Nos acercamos a la catedral, que es de piedra roja, y desde una plazoleta próxima estuvimos viendo el Rin, de aguas turbias y verdosas, que pasaba a medias helado con un estrépito de torrente.

Yo me aproximé también a la fortaleza de Auninguen, que se hallaba en este momento sitiada por los bávaros y defendida por los franceses.

Como teníamos que esperar y la fortaleza estaba cerca, fui paseando hasta el mismo campamento de los bávaros; pero aquel día no se hacían fuego con los franceses.

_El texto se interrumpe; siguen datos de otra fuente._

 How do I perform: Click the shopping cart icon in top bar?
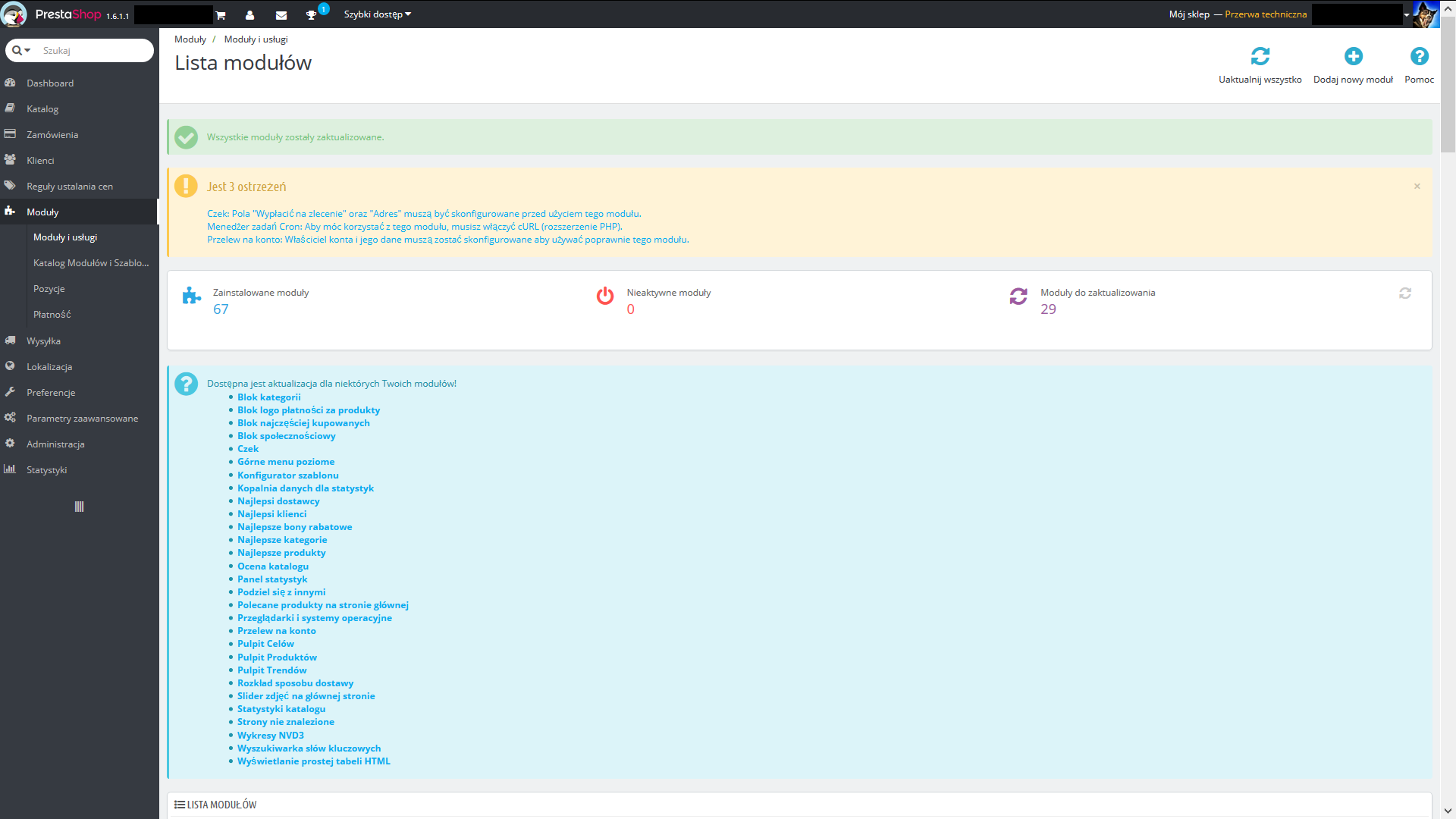221,15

Al volver a Basilea tuve el gusto de ver al emperador de Rusia, Alejandro I, que salía de una capilla ortodoxa, donde había ido a oír misa. Iba a pie, con algunos grandes de su Imperio y dos generales. Llevaba uniforme azul con muchas condecoraciones y bordados, sombrero con galón de oro y botas de montar. Era un hombre de cerca de seis pies, bien proporcionado y de hermosa presencia; tenía el semblante muy risueño, que inspiraba confianza a primera vista. A todo el mundo saludaba con el mayor agrado y afabilidad.

Confieso que sentí un gran entusiasmo por aquel soberano que venía a restaurar las venerandas tradiciones de la Monarquía. Realmente, es un espectáculo conmovedor contemplar a un rey de cerca.

También vi en su coche al emperador Francisco I de Austria, el kaiser Franz. No tenía el aspecto de Alejandro I de Rusia; a pesar de no contar más que cuarenta y tres años, representaba lo menos cincuenta, y se le veía flaco y avejentado. Los austríacos no pueden estar muy orgullosos de tener un emperador de buena figura.

Al rey de Prusia no tuve el gusto de verle.

El emperador de Austria se paró a contemplar el desfile de tropas por el puente. Yo hice lo mismo; pasaron algunos cuerpos de la guardia imperial rusa, que es magnífica. Es una satisfacción para un militar ver tropas tan bien vestidas y gente tan igual de estatura y de tan buena presencia. Realmente, no se pueden comparar las tropas austríacas con las rusas y alemanas. Cierto que los bávaros tienen regimientos lucidos; pero no los austríacos, cuya única fuerza bien presentada es la caballería.

Estaba presenciando el desfile cuando se acercaron Aviraneta y Ganisch. Cruzaron entre dos compañías, y un viejo aldeano que quiso también pasar fue empujado por un sargento y cayó al suelo.

—¡Lo han reventado a ese pobre hombre! —exclamó Aviraneta.

—¿Para qué habéis pasado? —pregunté yo—. ¿No veíais que venía la tropa?

—¿Y nos van a tener parados constantemente estos animales? ¡Qué brutos! ¿Por qué no habrá una peste que acabe con todos los reyes, emperadores, papas, mariscales, aristócratas, militares y demás canalla?

No quise replicar nada. Creer que se puede vivir sin reyes, sin nobles y sin militares me parece lo mismo que pensar que se puede suprimir el sol y las estrellas.

No comprendo cómo Eugenio, que es de una familia decente, defiende estas extravagancias, que no se explican más que en los delirios monstruosos de hombres como los de la Revolución francesa.

Fuimos a comer a la posada, y por la tarde me presenté yo a lord Aberdeen, que era un inglés guapo, todavía joven, de unos treinta años, muy estirado, quien me dirigió al enviado de España cerca del rey de Prusia, don José León García de Pizarro. Este caballero me recibió de una manera bastante incorrecta, diciéndome incontinenti que no me podía dar socorro alguno, a lo cual contesté yo con altivez que no le pedía socorro, sino que firmase mi pasaporte.

Al volver a la posada me encontré a Aviraneta hablando con un oficial español, don Rafael del Riego, que también se había escapado de Chalonsur-sur-Saône.

Riego y yo no comulgábamos en las mismas ideas y nos saludamos poco efusivamente. Era Riego entonces un joven moreno, bajito, de cara larga y chupada y cabeza grande para su estatura. Tenía ojos expresivos y lánguidos, la voz chillona, de un timbre muy agudo, y el pelo negro y abundante. Estaba en Francia desde que fue hecho prisionero en la batalla de Espinosa; había aprendido muy bien el francés, y era de los afiliados a la masonería.